What to do:
Arrange the data as a numbered list without blank lines, starting at the line that contains "What do you see at coordinates (987, 660)" and continuing through the end of the data.

A run of records:
★ ★ ★ ★ ★

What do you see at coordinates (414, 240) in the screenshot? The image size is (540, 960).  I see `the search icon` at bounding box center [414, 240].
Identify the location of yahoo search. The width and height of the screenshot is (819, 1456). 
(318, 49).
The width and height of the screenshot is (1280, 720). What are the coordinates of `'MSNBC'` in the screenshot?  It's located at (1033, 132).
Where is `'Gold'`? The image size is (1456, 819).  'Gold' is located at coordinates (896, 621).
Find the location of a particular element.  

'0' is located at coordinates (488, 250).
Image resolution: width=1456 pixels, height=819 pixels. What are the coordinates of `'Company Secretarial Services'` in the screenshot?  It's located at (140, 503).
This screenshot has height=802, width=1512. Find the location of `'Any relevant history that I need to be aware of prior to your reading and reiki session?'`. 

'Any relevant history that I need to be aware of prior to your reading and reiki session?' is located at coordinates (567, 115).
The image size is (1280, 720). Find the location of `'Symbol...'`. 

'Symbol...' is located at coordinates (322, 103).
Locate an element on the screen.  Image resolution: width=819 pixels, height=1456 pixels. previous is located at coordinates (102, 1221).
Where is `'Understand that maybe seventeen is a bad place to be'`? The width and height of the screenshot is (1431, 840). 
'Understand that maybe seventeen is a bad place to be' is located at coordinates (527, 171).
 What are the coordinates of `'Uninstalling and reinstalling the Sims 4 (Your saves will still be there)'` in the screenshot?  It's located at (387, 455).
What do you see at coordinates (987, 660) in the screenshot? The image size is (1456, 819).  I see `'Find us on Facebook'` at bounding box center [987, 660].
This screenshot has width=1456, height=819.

★ ★ ★ ★ ★

Solution:
1. What do you see at coordinates (987, 660) in the screenshot? The image size is (1456, 819).  I see `'Find us on Facebook'` at bounding box center [987, 660].
2. This screenshot has width=1456, height=819.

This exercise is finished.